Wright hopes to continue the work he started in the House.
“First and foremost to continue to protect the unborn,” he said. “To be an advocate in state government for the elderly, our veterans, our family farms, our workers, and those with special needs and to fight for our second amendment rights. I want to continue to represent the citizens of the 116th District so they can continue to have a strong, respected voice in their state government.”
He also hopes to make economic and healthcare changes.
“Using my work background and relationships I’ve built across the United States and the experience I’ve gained serving in the Missouri House, I want to continue to help our region grow economically by keeping taxes low, keeping regulations to a safe minimum, and bring jobs to Missouri, back from China and other low wage countries,” he explained. “Missouri is last or close to last in wages for correction officers, mental health workers, teachers, state employees, and other work classes. Our roads and bridges need updating.
“I want to see my bill become law that will provide our citizens better access to healthcare and will give them the dignity of work resulting in adding hundreds of millions of dollars back into our state budget so we can finally address these deficiencies.”
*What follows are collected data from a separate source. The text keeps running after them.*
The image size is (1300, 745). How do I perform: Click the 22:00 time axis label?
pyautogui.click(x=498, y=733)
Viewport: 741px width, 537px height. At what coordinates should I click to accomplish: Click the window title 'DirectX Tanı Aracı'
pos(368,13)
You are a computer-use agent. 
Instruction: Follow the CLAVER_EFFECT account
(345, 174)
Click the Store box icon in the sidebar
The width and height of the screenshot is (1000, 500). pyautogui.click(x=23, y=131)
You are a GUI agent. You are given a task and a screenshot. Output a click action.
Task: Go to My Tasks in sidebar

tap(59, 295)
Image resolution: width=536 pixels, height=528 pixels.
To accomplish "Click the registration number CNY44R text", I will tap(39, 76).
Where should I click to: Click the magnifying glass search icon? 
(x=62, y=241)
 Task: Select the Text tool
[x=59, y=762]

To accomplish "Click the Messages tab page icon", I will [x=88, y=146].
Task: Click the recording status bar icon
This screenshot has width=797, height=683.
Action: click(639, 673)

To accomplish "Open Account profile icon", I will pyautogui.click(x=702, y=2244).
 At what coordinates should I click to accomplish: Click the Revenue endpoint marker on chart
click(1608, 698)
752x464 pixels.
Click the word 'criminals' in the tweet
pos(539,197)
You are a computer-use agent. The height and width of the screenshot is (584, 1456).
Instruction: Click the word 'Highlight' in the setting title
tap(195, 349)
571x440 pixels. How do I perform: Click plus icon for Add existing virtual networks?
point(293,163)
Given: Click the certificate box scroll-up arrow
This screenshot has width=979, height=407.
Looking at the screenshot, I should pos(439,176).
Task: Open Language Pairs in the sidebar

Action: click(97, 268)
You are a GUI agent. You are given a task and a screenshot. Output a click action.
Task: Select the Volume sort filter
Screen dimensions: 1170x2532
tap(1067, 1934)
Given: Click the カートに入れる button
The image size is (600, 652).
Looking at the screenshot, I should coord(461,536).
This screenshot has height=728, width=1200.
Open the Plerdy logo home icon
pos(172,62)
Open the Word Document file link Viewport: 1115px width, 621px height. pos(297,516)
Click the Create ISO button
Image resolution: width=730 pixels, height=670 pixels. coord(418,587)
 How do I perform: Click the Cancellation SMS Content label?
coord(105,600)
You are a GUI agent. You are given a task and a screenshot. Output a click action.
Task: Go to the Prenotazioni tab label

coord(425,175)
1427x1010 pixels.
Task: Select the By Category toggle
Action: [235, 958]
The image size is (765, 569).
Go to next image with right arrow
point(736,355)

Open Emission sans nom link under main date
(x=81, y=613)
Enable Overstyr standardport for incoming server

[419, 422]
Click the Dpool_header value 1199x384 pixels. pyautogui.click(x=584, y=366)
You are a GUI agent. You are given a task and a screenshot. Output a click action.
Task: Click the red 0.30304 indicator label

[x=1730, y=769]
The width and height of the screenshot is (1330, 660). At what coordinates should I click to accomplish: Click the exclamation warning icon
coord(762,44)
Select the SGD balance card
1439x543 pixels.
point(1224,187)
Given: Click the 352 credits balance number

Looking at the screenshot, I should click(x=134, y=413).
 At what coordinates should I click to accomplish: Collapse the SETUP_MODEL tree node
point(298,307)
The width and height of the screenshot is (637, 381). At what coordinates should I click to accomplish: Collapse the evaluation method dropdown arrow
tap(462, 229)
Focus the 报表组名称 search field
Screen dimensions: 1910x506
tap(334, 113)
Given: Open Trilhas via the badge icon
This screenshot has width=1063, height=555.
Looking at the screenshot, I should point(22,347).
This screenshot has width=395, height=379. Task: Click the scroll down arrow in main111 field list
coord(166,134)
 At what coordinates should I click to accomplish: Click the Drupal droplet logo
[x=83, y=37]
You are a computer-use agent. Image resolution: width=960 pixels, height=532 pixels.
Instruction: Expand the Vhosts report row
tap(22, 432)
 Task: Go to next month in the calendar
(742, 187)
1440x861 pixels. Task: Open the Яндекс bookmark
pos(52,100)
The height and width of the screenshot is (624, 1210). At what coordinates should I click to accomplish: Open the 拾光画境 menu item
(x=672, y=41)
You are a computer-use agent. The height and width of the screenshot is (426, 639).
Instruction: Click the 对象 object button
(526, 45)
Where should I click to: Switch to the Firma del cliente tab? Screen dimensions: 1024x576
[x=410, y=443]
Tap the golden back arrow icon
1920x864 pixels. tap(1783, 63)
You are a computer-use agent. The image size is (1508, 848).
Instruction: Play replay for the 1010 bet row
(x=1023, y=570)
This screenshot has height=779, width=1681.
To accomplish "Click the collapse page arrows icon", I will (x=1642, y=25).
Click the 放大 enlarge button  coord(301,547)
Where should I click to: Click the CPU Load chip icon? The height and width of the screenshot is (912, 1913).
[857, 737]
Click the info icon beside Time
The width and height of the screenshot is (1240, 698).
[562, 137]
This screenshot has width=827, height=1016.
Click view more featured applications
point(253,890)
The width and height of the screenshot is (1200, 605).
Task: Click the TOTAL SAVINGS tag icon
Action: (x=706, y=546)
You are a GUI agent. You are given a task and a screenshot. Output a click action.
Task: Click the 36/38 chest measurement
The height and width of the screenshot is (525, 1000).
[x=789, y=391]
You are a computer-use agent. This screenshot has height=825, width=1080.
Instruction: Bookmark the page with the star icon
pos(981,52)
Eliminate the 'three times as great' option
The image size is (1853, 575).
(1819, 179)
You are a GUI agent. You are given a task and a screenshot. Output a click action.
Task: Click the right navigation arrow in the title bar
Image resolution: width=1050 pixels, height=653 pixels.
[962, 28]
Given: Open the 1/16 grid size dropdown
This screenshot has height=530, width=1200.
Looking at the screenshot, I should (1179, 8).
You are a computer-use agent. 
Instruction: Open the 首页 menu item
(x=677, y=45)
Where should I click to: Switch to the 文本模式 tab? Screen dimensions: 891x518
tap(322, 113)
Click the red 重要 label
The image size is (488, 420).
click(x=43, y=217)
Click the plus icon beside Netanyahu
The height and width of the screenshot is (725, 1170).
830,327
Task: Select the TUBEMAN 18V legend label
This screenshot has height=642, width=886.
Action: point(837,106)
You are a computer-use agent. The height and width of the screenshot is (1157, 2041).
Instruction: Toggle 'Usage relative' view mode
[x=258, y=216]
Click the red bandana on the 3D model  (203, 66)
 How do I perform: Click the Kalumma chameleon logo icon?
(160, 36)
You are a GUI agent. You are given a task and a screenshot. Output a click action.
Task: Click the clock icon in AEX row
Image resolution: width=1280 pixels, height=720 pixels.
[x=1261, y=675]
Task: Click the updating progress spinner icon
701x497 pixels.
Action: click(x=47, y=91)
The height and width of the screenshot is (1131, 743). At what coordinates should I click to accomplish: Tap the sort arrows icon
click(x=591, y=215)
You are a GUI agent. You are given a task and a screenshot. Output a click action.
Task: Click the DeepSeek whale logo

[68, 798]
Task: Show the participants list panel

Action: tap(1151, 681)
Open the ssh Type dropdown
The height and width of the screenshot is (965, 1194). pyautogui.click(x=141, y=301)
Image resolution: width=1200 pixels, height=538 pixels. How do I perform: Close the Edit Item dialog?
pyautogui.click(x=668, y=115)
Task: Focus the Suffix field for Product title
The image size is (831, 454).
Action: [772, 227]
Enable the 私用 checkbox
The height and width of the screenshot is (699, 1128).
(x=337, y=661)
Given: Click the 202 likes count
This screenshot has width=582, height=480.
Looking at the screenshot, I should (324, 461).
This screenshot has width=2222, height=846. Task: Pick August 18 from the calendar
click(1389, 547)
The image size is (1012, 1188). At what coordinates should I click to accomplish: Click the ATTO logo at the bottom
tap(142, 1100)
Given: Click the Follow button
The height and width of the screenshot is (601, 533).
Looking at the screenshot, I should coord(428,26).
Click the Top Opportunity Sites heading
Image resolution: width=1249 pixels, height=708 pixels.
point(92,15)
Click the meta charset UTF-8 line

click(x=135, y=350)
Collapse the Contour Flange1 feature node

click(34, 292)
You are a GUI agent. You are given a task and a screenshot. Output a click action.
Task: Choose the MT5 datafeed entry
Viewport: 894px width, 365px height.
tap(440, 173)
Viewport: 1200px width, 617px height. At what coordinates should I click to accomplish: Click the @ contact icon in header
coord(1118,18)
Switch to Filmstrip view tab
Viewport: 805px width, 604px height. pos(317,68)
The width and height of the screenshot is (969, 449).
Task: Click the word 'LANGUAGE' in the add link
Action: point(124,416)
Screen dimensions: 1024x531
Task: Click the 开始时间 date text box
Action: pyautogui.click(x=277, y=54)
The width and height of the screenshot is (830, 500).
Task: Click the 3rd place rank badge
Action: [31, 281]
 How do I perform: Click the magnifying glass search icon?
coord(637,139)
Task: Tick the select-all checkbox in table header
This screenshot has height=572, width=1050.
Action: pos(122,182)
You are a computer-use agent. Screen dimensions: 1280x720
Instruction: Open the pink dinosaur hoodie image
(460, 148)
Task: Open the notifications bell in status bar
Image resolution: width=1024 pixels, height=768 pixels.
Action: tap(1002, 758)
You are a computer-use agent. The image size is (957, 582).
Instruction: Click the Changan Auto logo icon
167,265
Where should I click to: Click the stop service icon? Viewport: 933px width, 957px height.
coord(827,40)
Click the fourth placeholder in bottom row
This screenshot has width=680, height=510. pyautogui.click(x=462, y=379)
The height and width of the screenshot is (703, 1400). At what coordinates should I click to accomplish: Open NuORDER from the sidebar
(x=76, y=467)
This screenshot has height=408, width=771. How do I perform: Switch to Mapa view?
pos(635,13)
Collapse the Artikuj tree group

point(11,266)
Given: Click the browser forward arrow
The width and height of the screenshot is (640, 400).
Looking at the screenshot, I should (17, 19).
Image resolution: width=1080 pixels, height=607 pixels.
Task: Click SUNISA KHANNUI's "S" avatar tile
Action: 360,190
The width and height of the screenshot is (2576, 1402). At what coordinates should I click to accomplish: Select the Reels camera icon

According to Wright, the most important issues for him are protecting the unborn; guaranteeing the inalienable rights declared in the first and second amendments; maintaining safe, secure, drug-free homes for our children; providing a superior education for our students and world class training for our adults; and economic stability and growth for our families, our businesses, and our communities.
He said his life, work, and legislative experience, plus his maturity set him apart from Wolfin.
“I am not a ‘firebrand,’” Wright added. “I am a true conservative willing to help all constituents I represent, regardless of race, party, nationality or gender.”
He is currently a member of the Lincoln Conservative Caucus in Jefferson City and the Republican clubs in St. Francois, Ste. Genevieve and Perry Counties. He also belongs to the Parkland Master Gardeners.
In the past, he has served on the Farmington City Council, the Mineral Area College Foundation Board of Directors, the Farmington Police Personnel Board and Missouri Community Improvement Industries Sheltered Workshop Board. He has also volunteered with Boy Scouts of America, Big Brothers Big Sisters and PTA.
According to Wright, he is the only candidate in this race endorsed by Missouri Right to Life. He has received an A-rating from the National Rifle Association and endorsements from the Missouri Cattlemen’s Association and the St. Louis-Kansas City Carpenters Regional Council.
He said he also has the support of the National Association of Independent Businesses, Missouri State Teachers Association, Missouri Wood Products Association, Missouri Hospital Association, Missouri Dental Association, Missouri Association of Nurse Anesthetists, Missouri Coalition of Electrical Contractors, Associated General Contractors of America, Teamsters Local 688, Missouri American Water Company Employees, Missouri Realtors, Missouri Retailers and the Southeast Nurse Practitioners.